The RCMP says it has implemented about 22 recommendations made by the civilian watchdog agency over the last fiscal year, but the status of dozens more recommendations regarding Mountie misconduct is not known.
The Civilian Review and Complaints Commission (CRCC) is called upon hundreds of times a year to investigate public complaints about RCMP activity, ranging from claims of bad behaviour to allegations of botched investigations. If the CRCC concludes a finding of wrongdoing is founded, it can make recommendations to the RCMP, although they are not binding.
Citing a need for more transparency, the national police force has started to post the status of some of those recommendations online.
So far, the RCMP has posted 101 recommendations stemming from about a dozen different cases reviewed by the CRCC during the last fiscal year. The RCMP claims that about 21 per cent of those recommendations are “completed”; most of the remainder are recorded as “in progress” while a handful are said to be partially completed.
“As part of our commitment to strengthening trust, transparency and accountability, the RCMP is providing an overview of all commitments we have made in response to CRCC recommendations,” says the text on the RCMP’s webpage on civilian complaints.

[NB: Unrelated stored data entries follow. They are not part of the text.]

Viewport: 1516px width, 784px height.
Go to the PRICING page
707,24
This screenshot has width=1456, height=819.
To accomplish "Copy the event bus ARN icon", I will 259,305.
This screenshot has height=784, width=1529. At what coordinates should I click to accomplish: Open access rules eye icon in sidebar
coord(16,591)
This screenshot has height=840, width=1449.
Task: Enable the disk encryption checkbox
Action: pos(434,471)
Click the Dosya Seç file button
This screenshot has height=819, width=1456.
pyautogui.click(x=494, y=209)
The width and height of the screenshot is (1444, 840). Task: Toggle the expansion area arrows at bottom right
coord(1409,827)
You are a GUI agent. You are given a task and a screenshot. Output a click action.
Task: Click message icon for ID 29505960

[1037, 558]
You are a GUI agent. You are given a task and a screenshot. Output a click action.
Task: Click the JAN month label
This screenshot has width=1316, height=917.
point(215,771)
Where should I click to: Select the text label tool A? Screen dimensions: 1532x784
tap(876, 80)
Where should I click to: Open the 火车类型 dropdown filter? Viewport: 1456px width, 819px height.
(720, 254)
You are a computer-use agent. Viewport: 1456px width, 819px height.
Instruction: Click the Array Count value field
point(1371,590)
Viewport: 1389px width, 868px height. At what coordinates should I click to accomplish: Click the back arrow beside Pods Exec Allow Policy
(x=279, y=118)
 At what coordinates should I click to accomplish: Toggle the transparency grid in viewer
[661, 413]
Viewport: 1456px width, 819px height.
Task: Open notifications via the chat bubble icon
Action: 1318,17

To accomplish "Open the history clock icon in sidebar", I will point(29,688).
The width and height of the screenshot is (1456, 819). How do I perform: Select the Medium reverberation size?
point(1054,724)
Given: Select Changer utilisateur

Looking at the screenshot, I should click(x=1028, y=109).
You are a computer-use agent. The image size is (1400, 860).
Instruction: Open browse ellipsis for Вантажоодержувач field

In one case involving a strip search, the RCMP was asked to consider amending RCMP policy regarding what to do with bras and other undergarments. That recommendation is marked as “in progress.”
The RCMP itself — not the CRCC — decides whether the recommendations are logged as completed. The watchdog has in the past objected to its lack of verification powers and its inability to weigh in on whether the RCMP actually followed through on a complaint.
Most of the CRCC’s recommendations to the RCMP in response to complaints about how Mounties monitored Northern Gateway pipeline protesters in 2012 and 2013 have been deemed complete by the police force.
All of the CRCC recommendations coming out of the investigation into the handling of the death of Colton Boushie — who was shot and killed after he and four others from the Red Pheasant Cree Nation in Saskatchewan drove onto a farmer’s property near Biggar, Sask., in August 2016 — are still recorded as in progress, according to the RCMP.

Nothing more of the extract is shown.